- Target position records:
⟨

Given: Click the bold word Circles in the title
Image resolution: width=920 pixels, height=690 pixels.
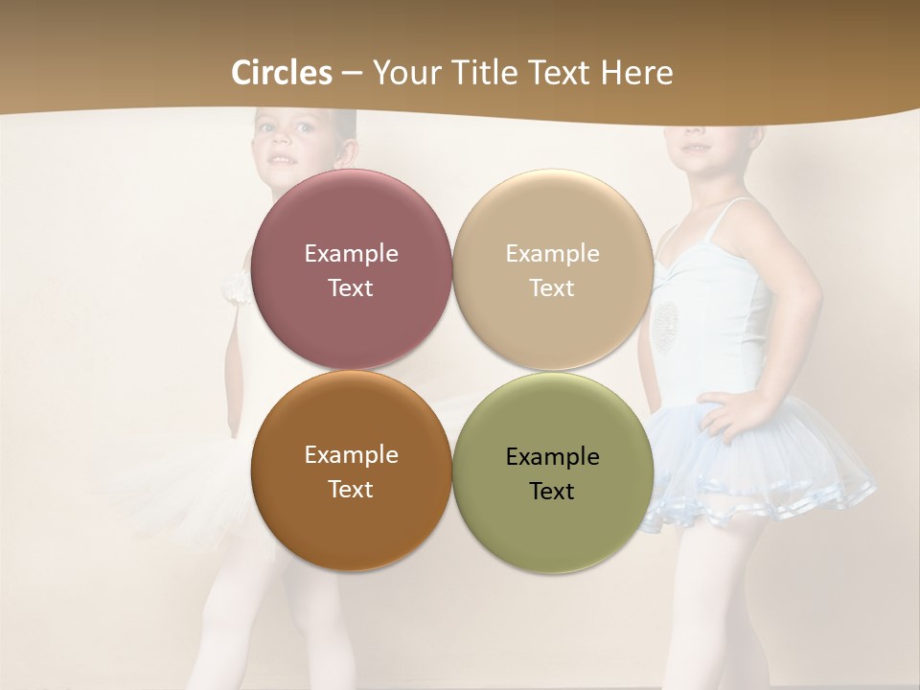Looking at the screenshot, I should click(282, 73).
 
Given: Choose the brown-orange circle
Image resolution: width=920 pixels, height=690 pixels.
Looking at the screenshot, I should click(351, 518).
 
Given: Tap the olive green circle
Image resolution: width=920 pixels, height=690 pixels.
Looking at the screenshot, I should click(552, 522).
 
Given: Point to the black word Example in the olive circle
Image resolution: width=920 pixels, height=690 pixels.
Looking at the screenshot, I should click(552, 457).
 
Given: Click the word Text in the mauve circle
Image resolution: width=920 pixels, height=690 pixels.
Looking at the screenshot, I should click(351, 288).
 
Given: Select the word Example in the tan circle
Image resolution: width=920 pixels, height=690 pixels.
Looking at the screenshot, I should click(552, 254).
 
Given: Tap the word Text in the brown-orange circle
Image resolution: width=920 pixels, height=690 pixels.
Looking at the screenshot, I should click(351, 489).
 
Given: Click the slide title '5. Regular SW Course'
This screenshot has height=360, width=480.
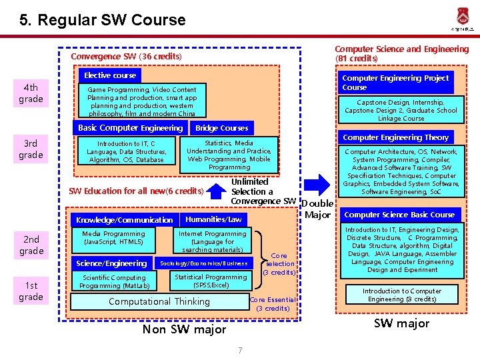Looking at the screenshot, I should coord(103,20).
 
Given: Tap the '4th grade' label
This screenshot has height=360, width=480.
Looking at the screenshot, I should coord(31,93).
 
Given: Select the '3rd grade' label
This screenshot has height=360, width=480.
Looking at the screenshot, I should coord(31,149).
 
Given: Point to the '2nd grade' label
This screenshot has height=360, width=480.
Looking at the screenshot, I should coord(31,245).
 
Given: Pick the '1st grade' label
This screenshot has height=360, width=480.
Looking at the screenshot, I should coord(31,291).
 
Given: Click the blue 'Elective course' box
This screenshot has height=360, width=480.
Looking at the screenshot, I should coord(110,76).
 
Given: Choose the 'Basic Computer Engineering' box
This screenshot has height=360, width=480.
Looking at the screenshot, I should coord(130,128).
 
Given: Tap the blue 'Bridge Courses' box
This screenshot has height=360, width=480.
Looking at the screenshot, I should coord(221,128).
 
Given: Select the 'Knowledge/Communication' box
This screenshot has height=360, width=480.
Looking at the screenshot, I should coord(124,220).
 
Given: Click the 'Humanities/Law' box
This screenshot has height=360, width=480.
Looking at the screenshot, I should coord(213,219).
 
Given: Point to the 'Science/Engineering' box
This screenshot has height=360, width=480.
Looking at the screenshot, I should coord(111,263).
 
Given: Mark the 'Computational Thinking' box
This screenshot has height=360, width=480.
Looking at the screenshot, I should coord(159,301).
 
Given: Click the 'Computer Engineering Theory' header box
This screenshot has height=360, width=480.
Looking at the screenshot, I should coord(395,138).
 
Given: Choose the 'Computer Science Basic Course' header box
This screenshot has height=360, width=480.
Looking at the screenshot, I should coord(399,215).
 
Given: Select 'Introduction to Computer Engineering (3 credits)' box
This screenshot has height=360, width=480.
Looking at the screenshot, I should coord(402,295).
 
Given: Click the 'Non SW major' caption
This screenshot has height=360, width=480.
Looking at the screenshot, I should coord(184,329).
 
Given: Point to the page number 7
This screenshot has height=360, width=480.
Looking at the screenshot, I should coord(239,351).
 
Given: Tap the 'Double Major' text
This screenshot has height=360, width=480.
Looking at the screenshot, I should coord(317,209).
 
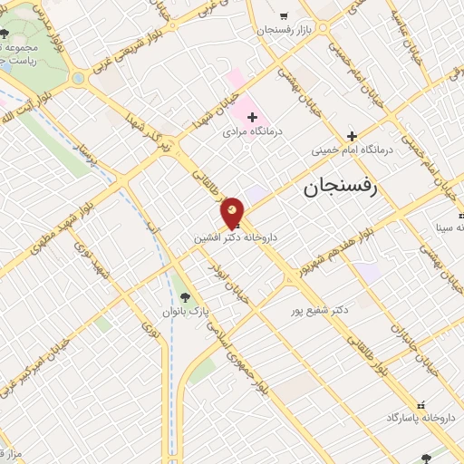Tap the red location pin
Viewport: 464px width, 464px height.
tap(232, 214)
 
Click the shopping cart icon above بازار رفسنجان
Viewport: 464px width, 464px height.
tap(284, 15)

⟩

- Problem statement: Can you output every line of the data above as a numbered list, skipping blank lines and leaving the pictures out?

- The completed task:
1. Given: Click the bold word Circles in the title
2. Image resolution: width=920 pixels, height=690 pixels.
3. Looking at the screenshot, I should click(282, 73).
4. Given: Choose the brown-orange circle
5. Image resolution: width=920 pixels, height=690 pixels.
6. Looking at the screenshot, I should click(351, 518).
7. Given: Tap the olive green circle
8. Image resolution: width=920 pixels, height=690 pixels.
9. Looking at the screenshot, I should click(552, 522).
10. Given: Point to the black word Example in the olive circle
11. Image resolution: width=920 pixels, height=690 pixels.
12. Looking at the screenshot, I should click(552, 457).
13. Given: Click the word Text in the mauve circle
14. Image resolution: width=920 pixels, height=690 pixels.
15. Looking at the screenshot, I should click(351, 288).
16. Given: Select the word Example in the tan circle
17. Image resolution: width=920 pixels, height=690 pixels.
18. Looking at the screenshot, I should click(552, 254).
19. Given: Tap the word Text in the brown-orange circle
20. Image resolution: width=920 pixels, height=690 pixels.
21. Looking at the screenshot, I should click(351, 489).
22. Given: Click the slide title '5. Regular SW Course'
23. This screenshot has height=360, width=480.
24. Looking at the screenshot, I should coord(103,20).
25. Given: Tap the '4th grade' label
26. This screenshot has height=360, width=480.
27. Looking at the screenshot, I should coord(31,93).
28. Given: Select the '3rd grade' label
29. This screenshot has height=360, width=480.
30. Looking at the screenshot, I should coord(31,149).
31. Given: Point to the '2nd grade' label
32. This screenshot has height=360, width=480.
33. Looking at the screenshot, I should coord(31,245).
34. Given: Pick the '1st grade' label
35. This screenshot has height=360, width=480.
36. Looking at the screenshot, I should coord(31,291).
37. Given: Click the blue 'Elective course' box
38. This screenshot has height=360, width=480.
39. Looking at the screenshot, I should coord(110,76).
40. Given: Choose the 'Basic Computer Engineering' box
41. This screenshot has height=360, width=480.
42. Looking at the screenshot, I should coord(130,128).
43. Given: Tap the blue 'Bridge Courses' box
44. This screenshot has height=360, width=480.
45. Looking at the screenshot, I should coord(221,128).
46. Given: Select the 'Knowledge/Communication' box
47. This screenshot has height=360, width=480.
48. Looking at the screenshot, I should coord(124,220).
49. Given: Click the 'Humanities/Law' box
50. This screenshot has height=360, width=480.
51. Looking at the screenshot, I should coord(213,219).
52. Given: Point to the 'Science/Engineering' box
53. This screenshot has height=360, width=480.
54. Looking at the screenshot, I should coord(111,263).
55. Given: Mark the 'Computational Thinking' box
56. This screenshot has height=360, width=480.
57. Looking at the screenshot, I should coord(159,301).
58. Given: Click the 'Computer Engineering Theory' header box
59. This screenshot has height=360, width=480.
60. Looking at the screenshot, I should coord(395,138).
61. Given: Choose the 'Computer Science Basic Course' header box
62. This screenshot has height=360, width=480.
63. Looking at the screenshot, I should coord(399,215).
64. Given: Select 'Introduction to Computer Engineering (3 credits)' box
65. This screenshot has height=360, width=480.
66. Looking at the screenshot, I should coord(402,295).
67. Given: Click the 'Non SW major' caption
68. This screenshot has height=360, width=480.
69. Looking at the screenshot, I should coord(184,329).
70. Given: Point to the page number 7
71. This screenshot has height=360, width=480.
72. Looking at the screenshot, I should coord(239,351).
73. Given: Tap the 'Double Major' text
74. This screenshot has height=360, width=480.
75. Looking at the screenshot, I should coord(317,209).
76. Tap the red location pin
77. Viewport: 464px width, 464px height.
78. tap(232, 214)
79. Click the shopping cart icon above بازار رفسنجان
80. Viewport: 464px width, 464px height.
81. tap(284, 15)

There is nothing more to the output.